* _INSTRUCTIONS FOR THE TASK_:
Copy each line of the records that includes "computer".

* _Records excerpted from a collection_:
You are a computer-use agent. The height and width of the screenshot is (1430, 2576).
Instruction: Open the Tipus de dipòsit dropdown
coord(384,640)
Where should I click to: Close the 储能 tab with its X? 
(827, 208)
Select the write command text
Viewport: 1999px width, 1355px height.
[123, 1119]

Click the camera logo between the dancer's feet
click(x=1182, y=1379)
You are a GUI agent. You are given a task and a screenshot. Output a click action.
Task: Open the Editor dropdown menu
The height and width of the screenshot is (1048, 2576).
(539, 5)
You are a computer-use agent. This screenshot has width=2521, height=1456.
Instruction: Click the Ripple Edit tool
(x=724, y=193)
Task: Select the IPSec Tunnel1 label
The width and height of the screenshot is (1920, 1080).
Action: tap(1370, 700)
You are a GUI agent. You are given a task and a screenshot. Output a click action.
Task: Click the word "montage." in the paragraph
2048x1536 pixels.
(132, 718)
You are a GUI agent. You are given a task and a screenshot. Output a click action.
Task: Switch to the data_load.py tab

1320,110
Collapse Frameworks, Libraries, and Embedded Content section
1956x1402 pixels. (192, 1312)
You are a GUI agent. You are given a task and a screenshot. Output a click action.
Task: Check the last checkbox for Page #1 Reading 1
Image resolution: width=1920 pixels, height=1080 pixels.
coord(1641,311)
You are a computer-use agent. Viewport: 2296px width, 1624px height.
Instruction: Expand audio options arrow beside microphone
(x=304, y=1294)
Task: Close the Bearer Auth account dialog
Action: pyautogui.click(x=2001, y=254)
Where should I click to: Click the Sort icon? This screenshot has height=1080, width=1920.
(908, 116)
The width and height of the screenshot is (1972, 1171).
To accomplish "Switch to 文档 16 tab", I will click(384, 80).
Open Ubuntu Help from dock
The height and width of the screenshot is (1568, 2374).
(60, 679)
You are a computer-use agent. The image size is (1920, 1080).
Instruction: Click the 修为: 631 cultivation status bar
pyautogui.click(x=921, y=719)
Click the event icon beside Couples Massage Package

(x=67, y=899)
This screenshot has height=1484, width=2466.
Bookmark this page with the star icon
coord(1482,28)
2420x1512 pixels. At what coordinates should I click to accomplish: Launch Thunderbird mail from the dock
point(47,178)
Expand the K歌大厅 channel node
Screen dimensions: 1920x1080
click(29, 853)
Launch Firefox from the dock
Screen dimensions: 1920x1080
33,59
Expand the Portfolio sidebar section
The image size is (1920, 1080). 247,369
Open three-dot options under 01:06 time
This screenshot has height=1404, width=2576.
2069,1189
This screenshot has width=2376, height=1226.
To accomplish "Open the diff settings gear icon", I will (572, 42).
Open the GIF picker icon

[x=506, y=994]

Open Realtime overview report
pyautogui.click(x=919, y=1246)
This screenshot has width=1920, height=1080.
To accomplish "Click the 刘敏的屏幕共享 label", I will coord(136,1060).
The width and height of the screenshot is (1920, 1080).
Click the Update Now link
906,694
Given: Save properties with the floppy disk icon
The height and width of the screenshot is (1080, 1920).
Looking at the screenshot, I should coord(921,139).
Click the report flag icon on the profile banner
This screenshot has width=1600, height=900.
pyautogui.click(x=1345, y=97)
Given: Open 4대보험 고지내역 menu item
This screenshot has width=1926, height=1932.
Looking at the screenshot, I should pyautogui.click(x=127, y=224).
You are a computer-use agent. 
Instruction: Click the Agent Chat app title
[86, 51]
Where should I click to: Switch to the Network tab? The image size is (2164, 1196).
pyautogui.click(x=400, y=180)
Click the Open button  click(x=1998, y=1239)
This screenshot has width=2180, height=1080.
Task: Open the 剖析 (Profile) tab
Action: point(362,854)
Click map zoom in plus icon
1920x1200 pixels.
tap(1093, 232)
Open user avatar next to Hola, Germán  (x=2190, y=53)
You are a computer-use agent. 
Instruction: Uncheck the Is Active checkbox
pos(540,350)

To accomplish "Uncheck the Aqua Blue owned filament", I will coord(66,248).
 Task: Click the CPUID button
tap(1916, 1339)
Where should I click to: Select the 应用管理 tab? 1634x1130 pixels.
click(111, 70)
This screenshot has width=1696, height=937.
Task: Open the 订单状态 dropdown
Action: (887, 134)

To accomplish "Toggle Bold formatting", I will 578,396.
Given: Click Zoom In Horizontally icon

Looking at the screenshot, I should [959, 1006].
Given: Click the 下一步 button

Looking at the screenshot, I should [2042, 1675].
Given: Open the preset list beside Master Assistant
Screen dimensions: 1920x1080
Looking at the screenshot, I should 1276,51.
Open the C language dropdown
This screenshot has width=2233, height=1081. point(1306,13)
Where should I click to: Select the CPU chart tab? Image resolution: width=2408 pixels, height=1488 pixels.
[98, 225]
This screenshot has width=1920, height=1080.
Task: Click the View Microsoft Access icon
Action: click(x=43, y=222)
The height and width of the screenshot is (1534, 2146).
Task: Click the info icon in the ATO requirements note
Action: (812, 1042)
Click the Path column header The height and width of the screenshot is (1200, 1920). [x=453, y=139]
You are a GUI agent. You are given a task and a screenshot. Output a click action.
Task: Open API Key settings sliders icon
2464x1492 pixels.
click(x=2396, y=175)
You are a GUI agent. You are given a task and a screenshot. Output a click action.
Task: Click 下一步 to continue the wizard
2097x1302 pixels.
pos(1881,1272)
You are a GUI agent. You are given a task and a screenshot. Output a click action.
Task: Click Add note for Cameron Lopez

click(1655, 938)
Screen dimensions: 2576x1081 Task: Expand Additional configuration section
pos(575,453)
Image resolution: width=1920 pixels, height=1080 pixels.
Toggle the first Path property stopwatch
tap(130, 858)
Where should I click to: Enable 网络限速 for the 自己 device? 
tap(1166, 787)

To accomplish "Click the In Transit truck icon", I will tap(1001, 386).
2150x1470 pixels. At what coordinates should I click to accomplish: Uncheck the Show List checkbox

* _WRITTEN RESPONSE_:
You are a computer-use agent. The height and width of the screenshot is (1430, 2576).
You are a computer-use agent. This screenshot has width=2521, height=1456.
You are a computer-use agent. Viewport: 2296px width, 1624px height.
You are a computer-use agent. The image size is (1920, 1080).
You are a computer-use agent. 
You are a computer-use agent. 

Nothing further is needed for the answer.